With his STRANGE ADVENTURES miniseries building a pretty compelling mystery about what happened to Adam Strange, Tom King isn’t letting up. Moving to another Earth in the multiverse entirely, King’s latest plants him firmly in the future of the world Alan Moore and Dave Gibbons established in Watchmen.

This isn’t the world of Watchmen that Geoff Johns explored in DOOMSDAY CLOCK, though. While I would call that series more of an homage than a sequel to the story, King’s new Rorschach book is establishing a direct lineage, creating an enigma involving the masked vigilante who was atomized by Doctor Manhattan at the end of Moore’s series.

The first issue of the miniseries begins with an assassination attempt of the challenger to President Robert Redford, by a man dressed as Rorschach. King’s opener examines the identity of the man in the costume. Was he a famed comic book artist from the 1960s, as the police originally theorize? The artist was a recluse, with very few photographs taken of him over the decades, and he seemed to be a political leftist, complaining about Redford’s conservative opponent.

Or is he someone else entirely?

The final pages of the issue seem to suggest the failed assassin had the same fingerprints of one Walter Kovacs, the man who was originally under the Rorschach mask.

Considering the original Rorschach’s clearly-right wing ideology, that would be pretty surprising. I imagine King has some twists and turns coming. This is just the first issue, after all.

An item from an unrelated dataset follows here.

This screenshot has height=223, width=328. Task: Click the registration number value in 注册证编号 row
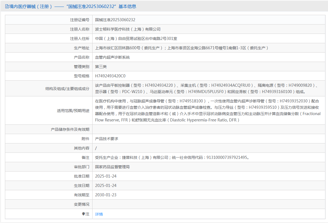pyautogui.click(x=115, y=20)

While the mystery may have me intrigued, I’m much more interested in what King has to say about Rorschach. The character may have been put up on a pedestal since his creation by Alan Moore in the 1980s – a cool costume plus a focus on him in Zack Snyder’s 2009 movie helped a great deal – but Walter Kovacs wasn’t exactly someone who should be idolized. He was a crank-case conspiracy theorist and a right-wing nutjob who attacked people as a way of dealing with his own childhood trauma. The character should probably be pitied. But instead, a cult of personality has grown around him over the years.

Geoff Johns tried to rehabilitate the character of Rorschach in DOOMSDAY CLOCK, putting a traumatized Black man under the mask in the miniseries, but it did nothing to wipe away the terrible things the original did under the guise of being a heroic mystery man.

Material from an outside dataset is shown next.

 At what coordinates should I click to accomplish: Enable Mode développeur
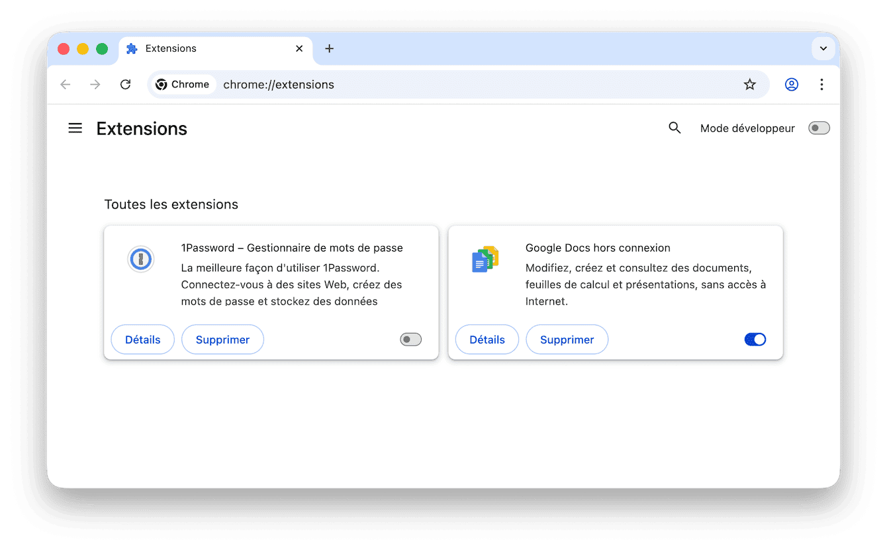coord(819,128)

Is King’s Rorschach another attempt at character rehabilitation? Will it be an examination of what Rorschach stood for and what his symbol means 35 years later?

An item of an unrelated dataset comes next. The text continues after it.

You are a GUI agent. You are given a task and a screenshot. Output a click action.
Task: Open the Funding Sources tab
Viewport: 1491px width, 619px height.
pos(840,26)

When playing in his own sandbox, within the confines of a limited series, King is a capable writer whose every issue builds to a finer point later on. The opening chapter of Rorschach introduces us to a future point of a familiar world, which used to be filled with fantastic characters. Is it still?

After the amazing HBO series from last year, there’s a high bar for stories that are adjacent to the one Alan Moore told back in 1986. I hope King can reach it, and issue one is a good first step.